Mechanics of crisis management
At one time or another we all face a crisis. We might encounter it in our personal or our professional lives. If we are in a leadership role it is more likely that the crises we face will be more complex and will affect (depending on our role) more people.
We must be ready to face these challenges.
The truth is there are five golden rules that will assist us to manage and navigate every crisis to safe shores.
Before we can apply these rules, we have to define a narrative that will define the crisis. Defining a “narrative“ rather than a “problem” helps us identify and focus on the core issues driving the crisis rather than on the many problems the crisis creates. The COVID-19 crisis is a very good example to that point – as the pandemic unfolds it is becoming clear that the medical challenge is only one of many in this crisis. Other are – financial, psychological, sociological, logistical, infrastructural and more. It is also clear that regions and countries that wrongly defined the crisis as a medical problem or narrative have been affected more than those that adopted the “all-out war” narrative. The latter have been more effective in tackling this crisis and suffered fewer consequences because this narrative constitutes ground for mobilization of all needed resources to take the correct measures in order to eliminate the crisis as quickly and efficiently as possible.
In order to identify the correct narrative we will, initially, need to conduct a primary situation assessment. This will be done by:
- Collecting all available information regarding the crisis
- Identifying and prioritizing the topics that need to be addressed
At this point we can define the narrative.
Once the narrative is defined we will continue our primary situation assessment –
- Mapping all our resources.
- Generating alternative courses of action.
The next step is to apply the “golden rules”
- IDENTIFY specific objectives and TASK teams/individuals to address each individually. Assign tasks according to comparative advantage – for example: if team “A” better at performing task “1” than team “B” and will perform task “2” not as well, but team “B” can’t perform task “2” at all, you would still assign task “1” to team “B” since if you task it to team “A”, team “B” would not be utilized and you might stay shorthanded and ineffective.
- DELEGATE and do not micromanage – this will relieve one of your more valuable resources –“management time”
- OPERATE one 24/7 Command and Control (C&C) center with ONLY ONE decision maker/commander at a time (shift for example).

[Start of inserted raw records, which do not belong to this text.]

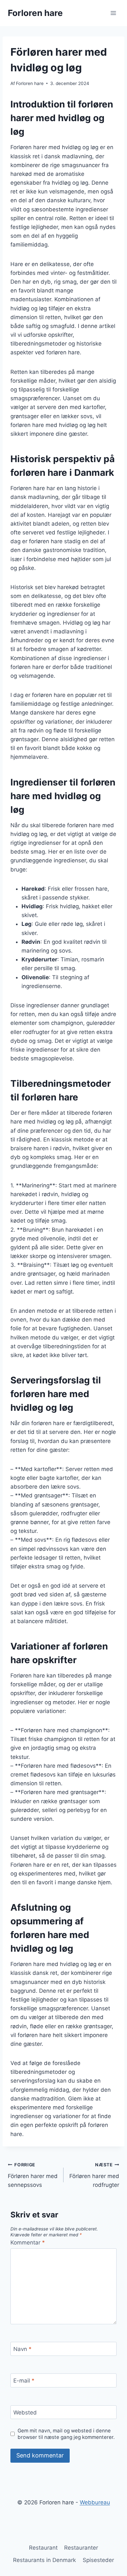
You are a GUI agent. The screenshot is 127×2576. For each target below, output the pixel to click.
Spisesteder (98, 2560)
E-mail (24, 2380)
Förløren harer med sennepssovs (33, 2175)
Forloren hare (30, 83)
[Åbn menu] (113, 13)
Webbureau (95, 2502)
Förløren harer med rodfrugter (94, 2175)
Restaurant (43, 2547)
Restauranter (81, 2547)
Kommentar (27, 2242)
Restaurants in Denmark (44, 2560)
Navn (22, 2349)
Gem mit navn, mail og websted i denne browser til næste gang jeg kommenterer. (66, 2433)
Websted (25, 2412)
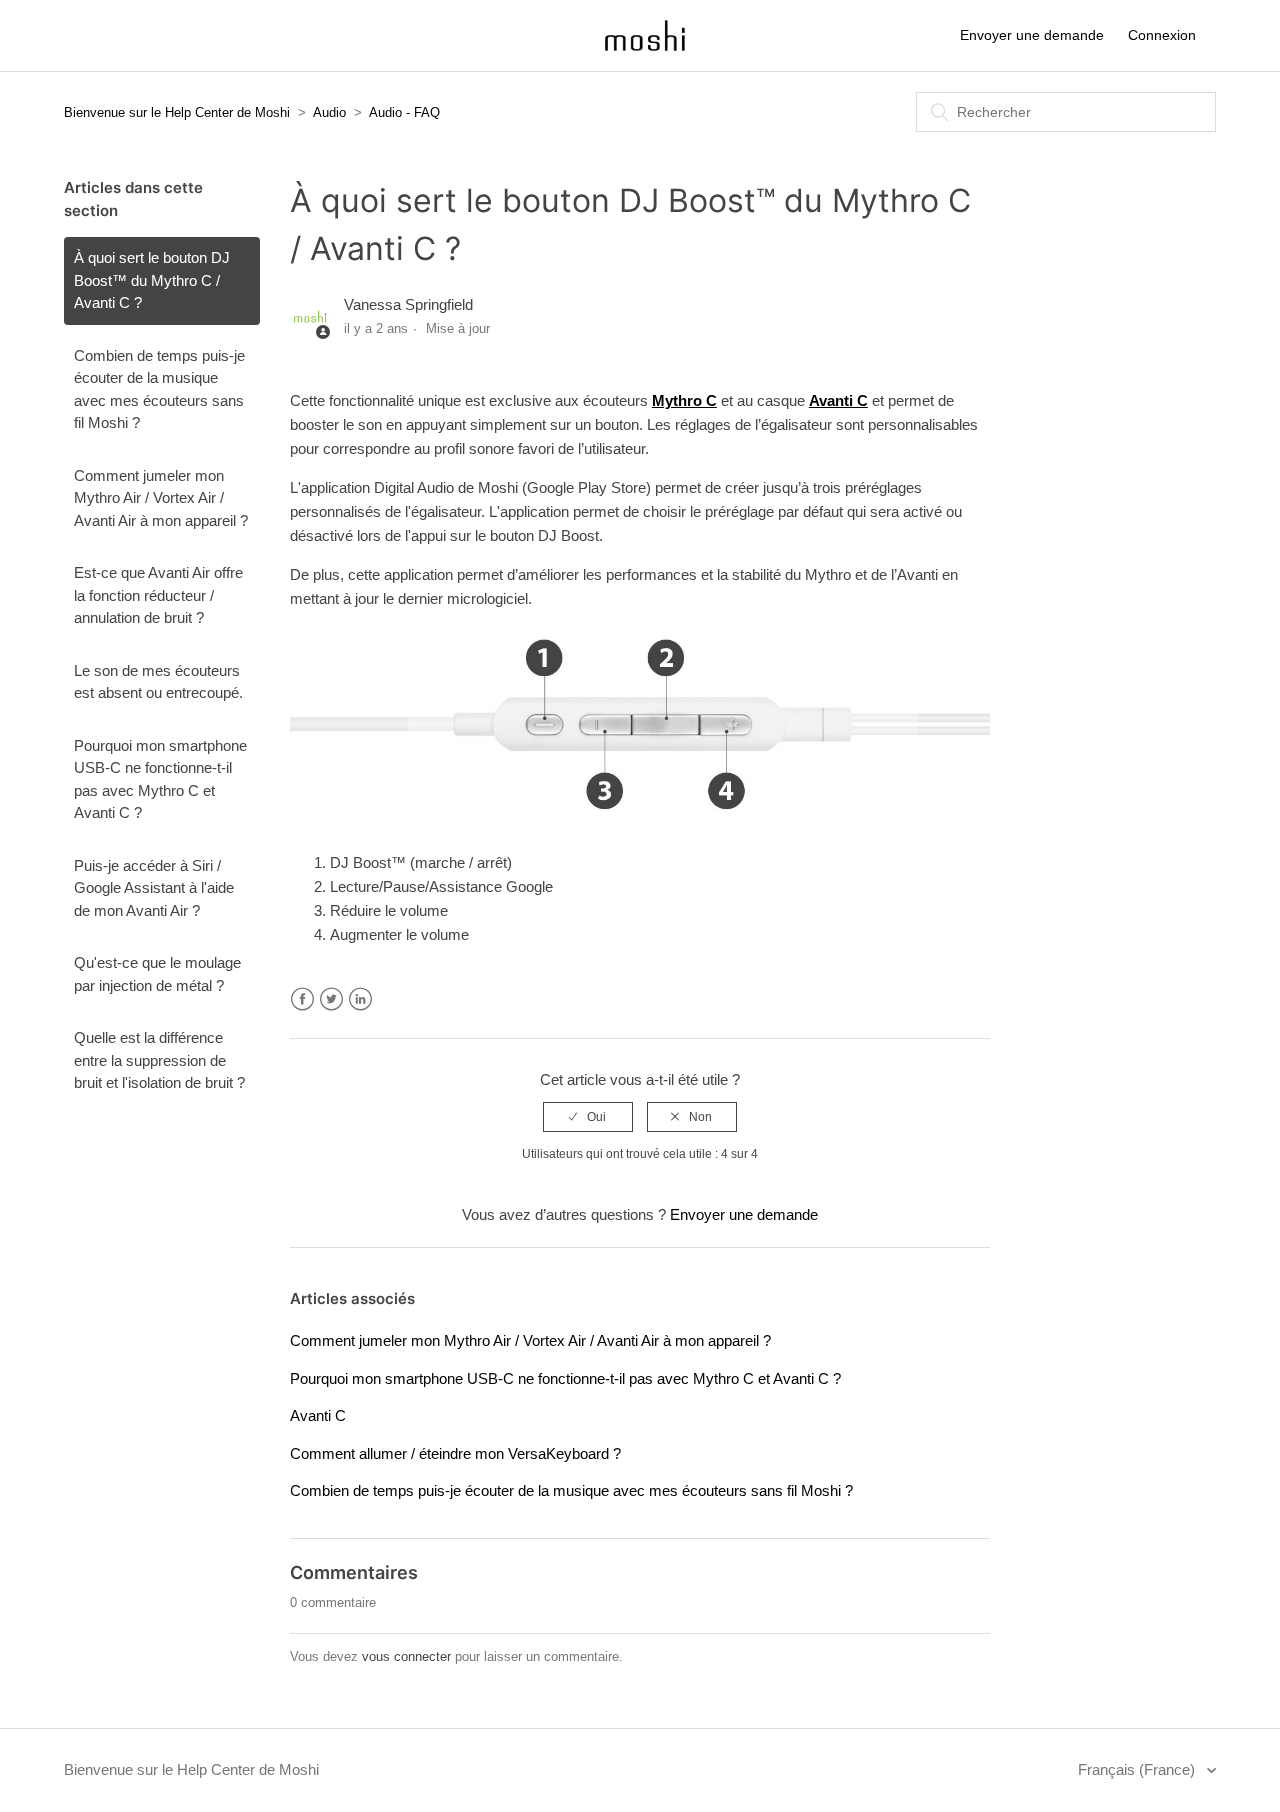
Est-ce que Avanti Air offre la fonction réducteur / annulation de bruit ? (158, 595)
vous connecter (406, 1656)
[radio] (588, 1117)
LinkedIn (360, 999)
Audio (329, 112)
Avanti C (318, 1415)
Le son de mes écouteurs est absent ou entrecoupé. (158, 682)
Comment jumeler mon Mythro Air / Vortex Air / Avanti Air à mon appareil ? (161, 498)
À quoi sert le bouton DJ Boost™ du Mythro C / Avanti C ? (152, 280)
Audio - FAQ (404, 112)
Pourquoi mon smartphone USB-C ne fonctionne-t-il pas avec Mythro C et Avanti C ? (160, 779)
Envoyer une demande (1032, 35)
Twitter (331, 999)
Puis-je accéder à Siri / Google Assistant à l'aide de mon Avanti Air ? (154, 888)
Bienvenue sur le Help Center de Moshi (177, 112)
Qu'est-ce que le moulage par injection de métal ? (157, 974)
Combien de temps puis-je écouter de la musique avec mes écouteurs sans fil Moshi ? (159, 389)
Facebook (302, 999)
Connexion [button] (1162, 35)
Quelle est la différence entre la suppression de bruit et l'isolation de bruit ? (159, 1060)
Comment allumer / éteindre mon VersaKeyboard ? (455, 1453)
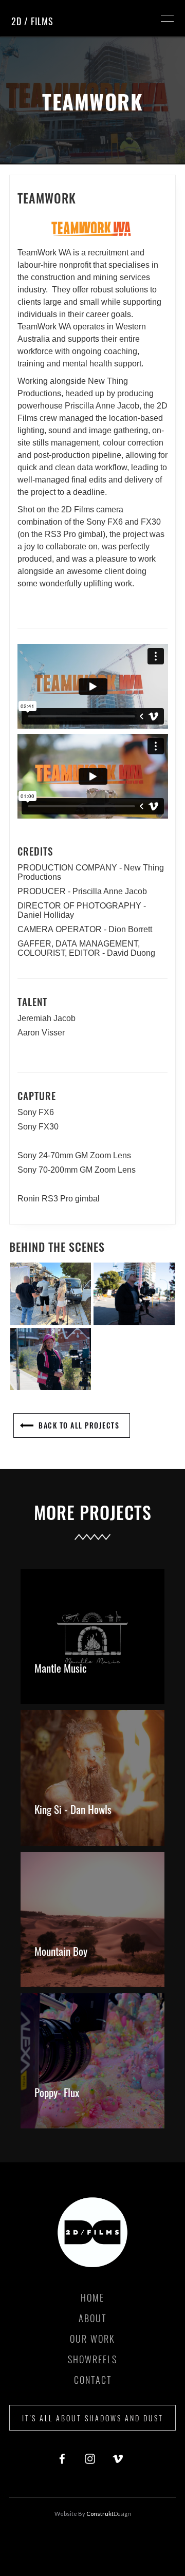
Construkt (108, 2513)
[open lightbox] (50, 1294)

Crisis multiplies the quantity of decisions that must be made a hundred-fold over the normal decision rate. Incorporating all decision-making elements will allow effective and efficient decision process
The C&C will be the only system component that will task and set the time frame for other elements
– C&C manager should not have any other specific task or responsibility.
– Have a periodic task sheet in which each element has specific tasks and goals.
– Have a structured decision process
– Have scheduled briefing with all elements.
- PRE-PLAN and PREPARE – have a set of protocols and procedures ready for every foreseeable contingency so in time of need you do not need to “invent the wheel”. The crisis will be addressed more efficiently.
- MANAGE Information – task anybody that you can to gather all relevant information to the crisis from all information source available have them analyze it and delivered with recommendations.
Remember to be flexible, adaptable, and be willing to respond to changing circumstances. Moreover, learn to manage in the crisis space you occupy rather than waiting for better conditions that may never arrive – or return.